Porträt einer Zeitenwende
Irmtraud Gutschke
Ein großer, dicker Band, mehrere Kilo schwer – gewichtig und zugleich so prächtig. Eine Ausnahmeerscheinung auf dem deutschen Buchmarkt, der sich voller Hast um Mainstreamthemen dreht, um im Medienkonzert den Massengeschmack zu bedienen. Aber Manfred Pfister richtet sich an Menschen, die Gegenwart im geschichtlichen Prozess verstehen, ja, die überhaupt verstehen wollen. „Englische Renaissance“: Ja freilich, das war Shakespeare mit seinen berühmten Königsdramen, die hier im einzelnen auch vorgestellt werden. Aber es ist überhaupt eine Blütezeit der Literatur und Kunst gewesen. Edmund Spenser, John Milton, Christopher Marlowe, Thomas Morus, Thomas Bacon … für mich wenigstens mit dem Anglistikstudium verbunden, aber manches inzwischen verschüttetes Terrain.
Dieses Buch verführt zu Ausgrabungen. In Gänze und in einem Zug gelingt das nicht. Nur Stück für Stück kann man dabei vorgehen. „Unendlich viel Gestalten wachsen dort/ Auch Formen wild, die niemand je gedacht“, wie es bei Edmund Spencer über den „Garten des Adonis“ heißt, so kann diese Lektüre wirken. Dass man dafür aus der Hast des Alltags aussteigen muss, ist allein schon ein Gewinn. Lange, lange und immer wieder schlägt man das Buch auf – staunend über die Weisheit unserer Vorfahren, ihren Mut, geistiges Neuland zu betreten. So erinnerte mich die Lektüre an die Begeisterung, mit der ich als Kind in alten Lexika stöberte, das Überraschende suchend, besessen von Entdeckerlust. Wer hat denn heute noch alte Lexika zu Hause?

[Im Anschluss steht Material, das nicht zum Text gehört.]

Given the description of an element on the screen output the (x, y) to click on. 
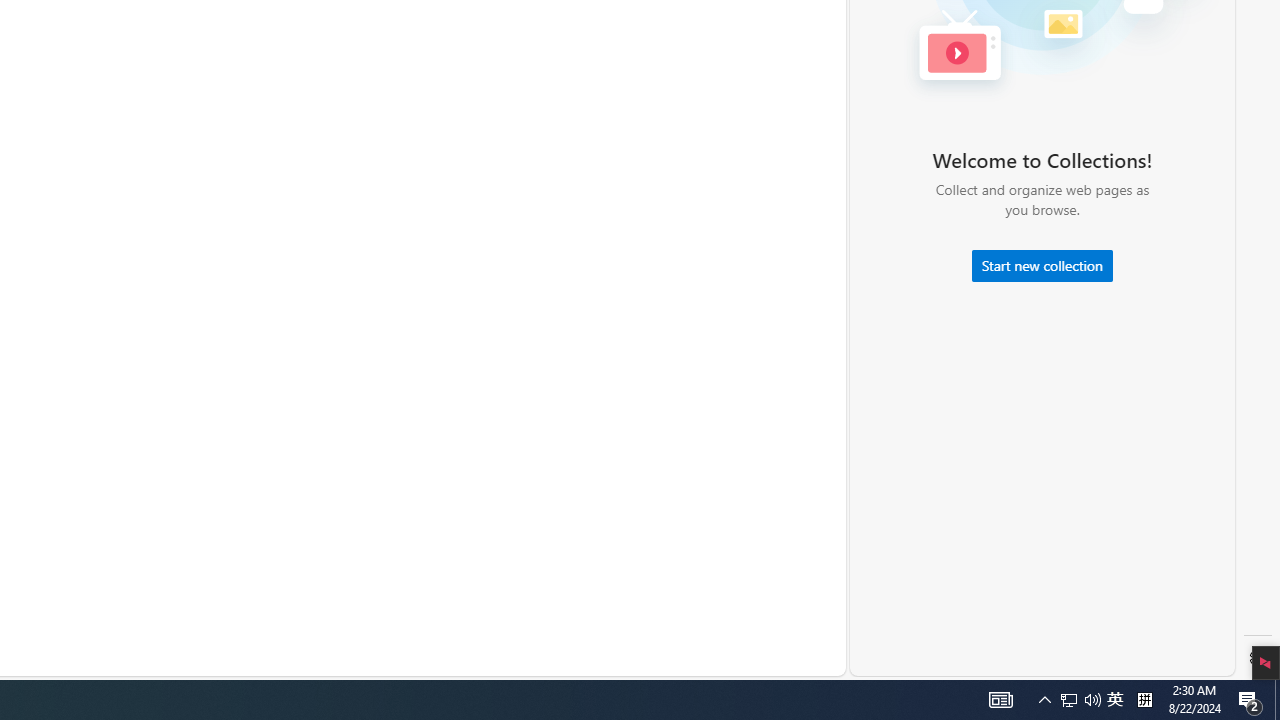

Manfred Pfister bestimmt. Lebenslange Studien liegen dem Buch des emeritierten Anglistikprofessors zugrunde. Wie lange mag er wohl daran gearbeitet haben? So lese ich dieses Buch auch als eine Ode an die Belesenheit. Die wurde von den hier vorgestellten großen Geistern der englischen Renaissance ebenso mit Selbstverständlichkeit gelebt. Es will einem scheinen, dass sie über eine humanistische Bildung verfügten, von der uns heute vieles verloren gegangen ist. Allein schon, we sie mit der Antike vertraut waren. Und welch große Worte sie für die Liebe fanden!
Natürlich ist mir klar, dass dies damals nur eine schmale gebildete Schicht betraf. So zeichnet der Band auch ein großes Gesellschaftsbild. Hofkultur und Großstadtmilieu, freie Künstler, die ihr Auskommen verdienen mussten, aber auch andere Länder kennenlernten, religiöse Streitigkeiten und politische Utopien… Ich gebe es zu: Die Zeit, die hier Gestalt gewinnt, bleibt erst einmal fern. Will weiter erkundet sein. Ja, dieses Buchgeschenk zu Weihnachten, es böte Lesestoff fürs ganze folgende Jahr. Und Stoff auch zum Schauen. Denn der Band ist opulent bebildert.
Und Trost. Immer wieder gab es Umbruchphasen in der Geschichte, die nicht das Ende der Welt bedeuteten. Schon damals vollzog sich eine „Zeitenwende“. Nur dass die Renaissance als Vorbote der kapitalistischen Moderne mit einer Widerentdeckung der Antike einherging, also zugleich von Geschichtsbewusstsein lebte, welches uns heute verlorenging.
Manfred Pfister: Englische Renaissance. Galiani Berlin, 480 S., geb., 98 €.